Koreans like chicken, but they are in their hearts pork people. There aren't many good Korean chicken dishes, in fact by far the most popular chicken dish in Korea is battered fried chicken.
A distant second, the most popular traditional Korean chicken dish is samgyetang, a whole chicken stuffed with sticky rice, jujubes, gingko, and ginseng.
Samgyetang (literally 'chicken and ginseng soup') is the number one traditional Korean chicken dish, but it doesn't seem to be eaten all that often by the average Korean. That said, it is exceedingly delicious and said to have tremendous health benefits, none of which I believe in.

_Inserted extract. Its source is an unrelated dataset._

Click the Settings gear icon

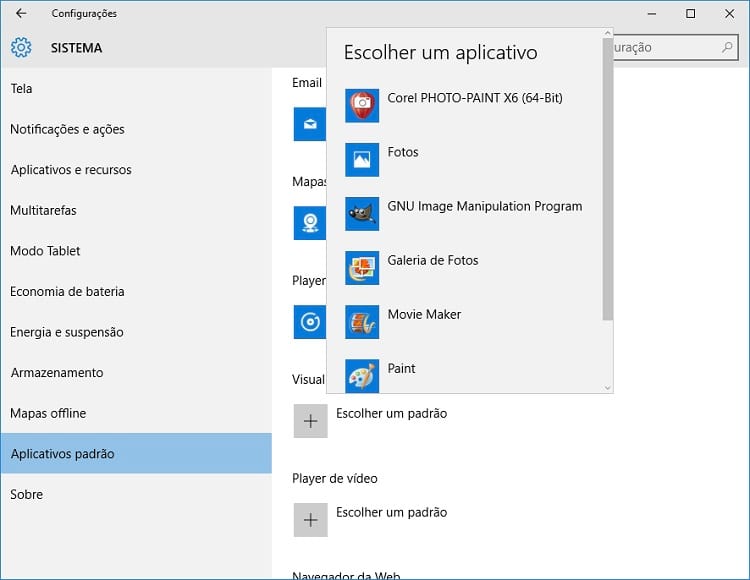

There's also jjimdak (steamed chicken),
which was a hugely popular fad several years ago. It is basically chicken, carrots, onions, potatoes and glass noodles in a dark soy sauce base. Most jjimdak restaurants also have the 'seafood jjimdak' option, which is all of the above plus octupus and crab. In fact, the incredibly crass overkill of that combination led me to write the song Hog Heaven. Ninety-nine percent of the jjimdak restaurants that flooded the nation a few years ago are gone, but only the strong have survived and thrived, and you can still find jjimdak joints tucked away on backstreets.

Dakgalbi ('chicken ribs') is a pan-fried mix of boneless chicken, rice cake (ddeok), cabbage, red pepper paste, and other vegetables.
A personal favorite, dakgalbi is not really an option for home cooking and is best enjoyed with a cold beer in a hot restaurant.

Then there's buldak ('fire chicken')
As I have said many times before, Koreans tend to turn a lot of things that others regard as enjoyable into opportunities for group bonding through shared suffering. That includes Korean comedy as well as Korean food. Buldak is boneless chicken repeatedly basted with red pepper paste and grilled over an open fire. The successive layers of hot sauce render the chicken all but impossible to eat. Buldak exploded as a fad in 2005, starting in the downtown hotspots of Seoul. it quickly spread to the four corners of the country, and now those restaurants are mostly either closed or in the middle of a long painful decline. As a fad, buldak was similar to jjimdak, in that it took everyone by storm and couldn't keep up the momentum to become a fixture. I personally hate buldak, because it divorces food from everything enjoyable about eating, and gives you the spiciest trip to the John you've ever had the next day. Don't eat it.

Last but not least is dakdoritang. The reason I call dakdoritang Korea's answer to freedom fries is because of a dispute involving the name of the food. As you may have figured out by now, dak means ;chicken'. Tang means 'soup' or 'stew'. The offending morpheme is dori, which is actually the Japanese word tori, which means 'chicken'. So it literally means 'chicken chicken soup'. There are a lot of nationalists in Korea, and they don't like Japan, or the Japanese colonial period, or something about Japanese culture, depending on whom you talk to. These people, including the people who make television, don't like to see a Japanese word sticking its tongue out at them from the middle of their menu, so they rather thought-politically change the name from dakdoritang to dakbokkumtang (bokkum, pronounced as in "Poke'em? I hardly even know'em!") means 'pan-fried' or 'braised', so that would make dakbokkumtang 'braised chicken stew', which would be fine, except that not everyone braises the chicken, as you'll soon see. This linguistic revisionism even goes so far as to change every utterance of the word dakdoritang to dakbokkumtang in the closed captioning, even though the only people who say dakbokkumtang are young liberal nationalists.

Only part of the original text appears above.